* _WHAT IS BEING ASKED_
Each line of the data below from the one holding "The height and" to the one holding "Click the 154K", inclusive, is to be reproduced exactly; no other line belongs in the answer.

* _DATA TO USE_
▬▬▬▬▬▬▬▬▬▬

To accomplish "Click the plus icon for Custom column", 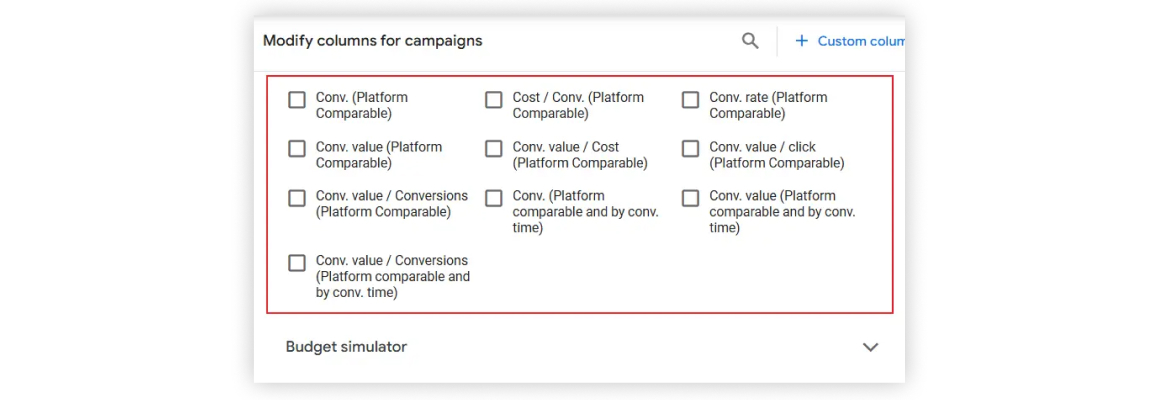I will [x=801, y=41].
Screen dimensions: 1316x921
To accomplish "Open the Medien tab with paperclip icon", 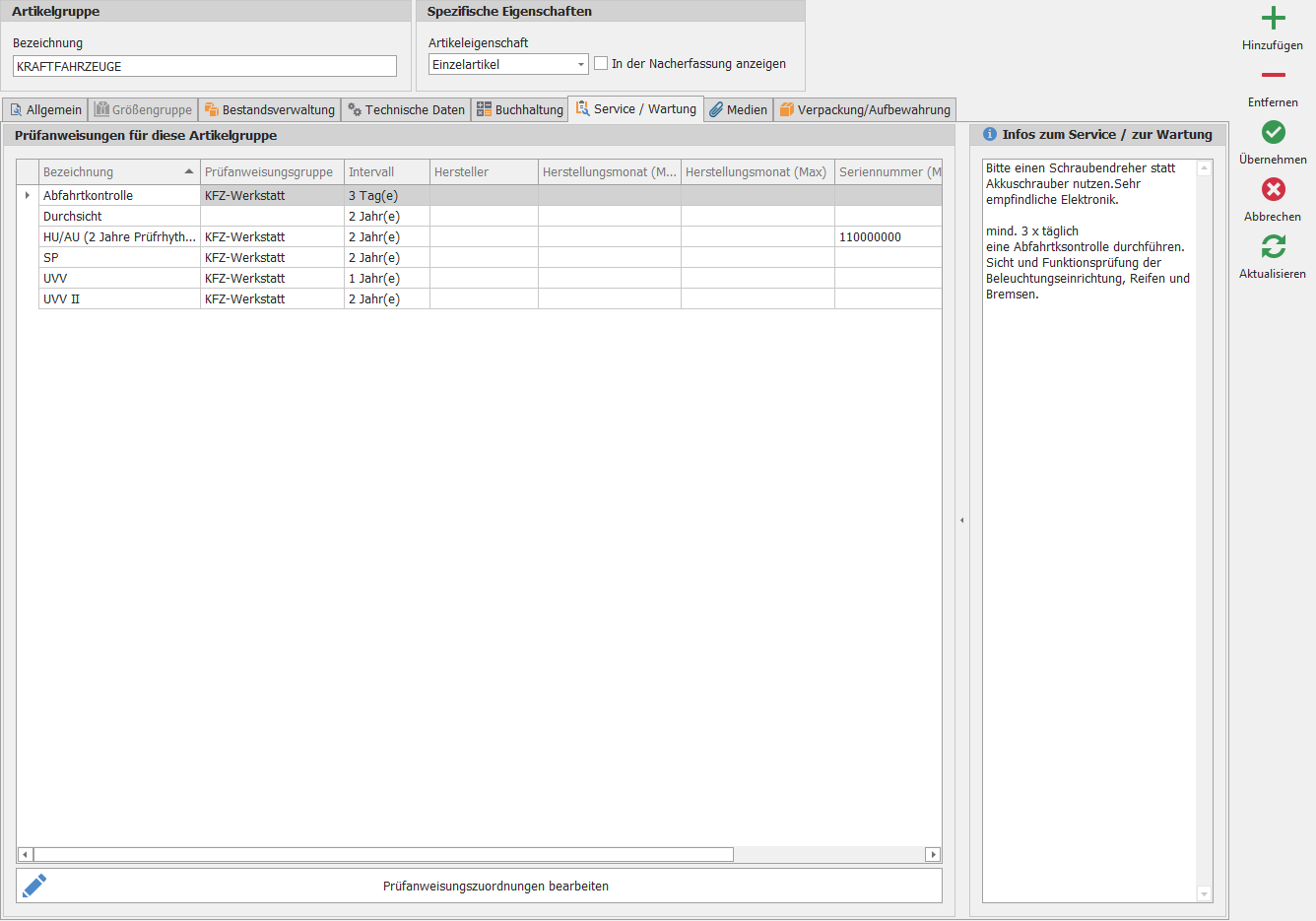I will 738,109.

▬▬▬▬▬▬▬▬▬▬

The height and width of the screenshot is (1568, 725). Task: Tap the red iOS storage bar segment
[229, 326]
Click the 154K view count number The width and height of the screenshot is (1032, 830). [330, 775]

▬▬▬▬▬▬▬▬▬▬

* _WRITTEN ANSWER_
The height and width of the screenshot is (1568, 725). Task: Tap the red iOS storage bar segment
[229, 326]
Click the 154K view count number The width and height of the screenshot is (1032, 830). [330, 775]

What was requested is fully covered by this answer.